Speaker
Tim Head
(CERN)
Description
LHCb is a dedicated experiment to study New Physics in the decays of heavy hadrons at the Large Hadron Collider (LHC) at CERN. Heavy hadrons are identified through their flight distance in the Vertex Locator (VELO), and hence the detector is critical for both the trigger and offline physics analyses.
The VELO is the retractable silicon-strip detector surrounding the LHCb interaction point. It is located only 7 mm from the LHC beam during normal LHC operation, once moved into its closed position for each LHC fill when stable beams are obtained. During insertion the detector is centred around the LHC beam by the online reconstruction of the primary vertex position. Both VELO halves comprise 21 silicon micro-strip modules each. A module is made of two n+-on-n 300 mum thick half-disc sensors with R-measuring and Phi-measuring micro-strip geometry, mounted on a carbon fibre support paddle. The minimum pitch is approximately 40 mum. The detector is also equipped with the only n-on-p sensors operating at the LHC.
The detectors are operated in vacuum and a bi-phase CO2 cooling system is used. The signals read out with analogue front-end chips are subsequently processed by a set of algorithms in FPGA processing boards.
The VELO has been performing very successfully during the first run of the LHC in 2010-12.

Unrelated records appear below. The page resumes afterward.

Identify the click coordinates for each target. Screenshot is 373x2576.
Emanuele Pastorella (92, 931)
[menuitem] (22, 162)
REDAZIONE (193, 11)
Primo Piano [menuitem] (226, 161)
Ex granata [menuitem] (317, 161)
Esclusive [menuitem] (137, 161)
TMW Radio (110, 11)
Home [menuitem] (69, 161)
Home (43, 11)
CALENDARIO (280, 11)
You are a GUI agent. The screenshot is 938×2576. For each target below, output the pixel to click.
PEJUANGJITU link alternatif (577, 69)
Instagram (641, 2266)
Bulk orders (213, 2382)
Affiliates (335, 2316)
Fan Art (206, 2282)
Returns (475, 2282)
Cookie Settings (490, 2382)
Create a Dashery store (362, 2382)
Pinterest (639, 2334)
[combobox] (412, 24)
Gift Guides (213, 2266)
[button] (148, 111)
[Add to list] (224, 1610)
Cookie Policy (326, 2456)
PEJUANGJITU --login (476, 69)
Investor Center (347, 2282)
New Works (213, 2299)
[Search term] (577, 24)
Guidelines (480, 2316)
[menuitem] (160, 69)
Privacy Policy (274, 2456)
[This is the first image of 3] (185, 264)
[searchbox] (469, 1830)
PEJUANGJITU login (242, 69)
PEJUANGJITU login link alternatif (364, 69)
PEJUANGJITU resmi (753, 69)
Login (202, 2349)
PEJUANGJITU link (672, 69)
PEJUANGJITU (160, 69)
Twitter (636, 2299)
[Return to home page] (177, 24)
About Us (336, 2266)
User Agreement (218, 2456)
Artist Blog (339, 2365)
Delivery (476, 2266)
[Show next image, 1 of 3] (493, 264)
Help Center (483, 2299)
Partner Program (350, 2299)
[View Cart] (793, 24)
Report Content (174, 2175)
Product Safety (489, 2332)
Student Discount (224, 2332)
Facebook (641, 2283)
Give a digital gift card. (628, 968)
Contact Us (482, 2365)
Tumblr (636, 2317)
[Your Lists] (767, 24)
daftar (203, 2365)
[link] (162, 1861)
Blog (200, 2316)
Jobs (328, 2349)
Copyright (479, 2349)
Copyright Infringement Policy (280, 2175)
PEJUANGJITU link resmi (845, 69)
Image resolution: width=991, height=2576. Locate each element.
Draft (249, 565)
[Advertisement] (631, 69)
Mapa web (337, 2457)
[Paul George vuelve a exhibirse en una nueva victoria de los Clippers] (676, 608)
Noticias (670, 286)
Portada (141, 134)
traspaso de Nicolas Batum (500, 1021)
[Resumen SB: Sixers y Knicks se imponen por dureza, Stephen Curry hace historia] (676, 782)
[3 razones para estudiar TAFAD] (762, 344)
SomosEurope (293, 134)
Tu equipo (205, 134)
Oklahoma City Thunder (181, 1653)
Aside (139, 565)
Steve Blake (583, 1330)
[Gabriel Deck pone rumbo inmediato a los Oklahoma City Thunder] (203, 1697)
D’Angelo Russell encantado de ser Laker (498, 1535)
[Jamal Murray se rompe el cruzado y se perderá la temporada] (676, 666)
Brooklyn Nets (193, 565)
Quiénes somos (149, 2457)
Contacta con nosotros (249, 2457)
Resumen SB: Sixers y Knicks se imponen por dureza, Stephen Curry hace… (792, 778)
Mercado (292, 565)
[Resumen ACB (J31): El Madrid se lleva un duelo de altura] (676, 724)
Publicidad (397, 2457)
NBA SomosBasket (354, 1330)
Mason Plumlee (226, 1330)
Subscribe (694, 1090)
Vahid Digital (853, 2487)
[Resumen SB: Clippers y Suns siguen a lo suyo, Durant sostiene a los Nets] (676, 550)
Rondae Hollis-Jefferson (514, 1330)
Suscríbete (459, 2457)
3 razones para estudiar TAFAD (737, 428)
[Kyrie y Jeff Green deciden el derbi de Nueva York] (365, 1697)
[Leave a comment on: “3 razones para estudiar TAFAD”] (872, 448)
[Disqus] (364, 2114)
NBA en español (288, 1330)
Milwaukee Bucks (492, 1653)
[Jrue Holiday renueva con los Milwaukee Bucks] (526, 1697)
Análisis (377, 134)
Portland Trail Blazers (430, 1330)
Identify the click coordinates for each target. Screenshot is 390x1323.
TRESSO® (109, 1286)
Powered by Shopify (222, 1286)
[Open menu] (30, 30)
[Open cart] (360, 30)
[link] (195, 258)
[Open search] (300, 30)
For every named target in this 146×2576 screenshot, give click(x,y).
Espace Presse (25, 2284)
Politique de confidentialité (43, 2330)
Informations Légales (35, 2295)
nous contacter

Possible effects of radiation damage have been monitored and studied in detail throughout this period. Indeed the VELO module sensors receive a large and non-uniform radiation dose having inner and outer radii of only 7 and 42 mm, respectively. A maximum dose of 1.2 x 1014 1 MeV neutron equivalent /cm2 was received in the innermost region of the sensors for the combined 2010-12 run I (3.4 fb-1 of delivered data). Being operated in an extreme and highly non-uniform radiation environment, type-inversion of the inner part of the n-on-n sensors has already been measured.
The radiation damage in the detector is monitored and studied in three ways: (1) dependence of sensor currents on voltage and temperature; (2) measurement of the effective depletion voltage of the sensors from the charge collection efficiency and from studying the noise versus voltage behaviour; and (3) cluster finding efficiency. Results will be presented in all three areas with the most recent results from the full run I.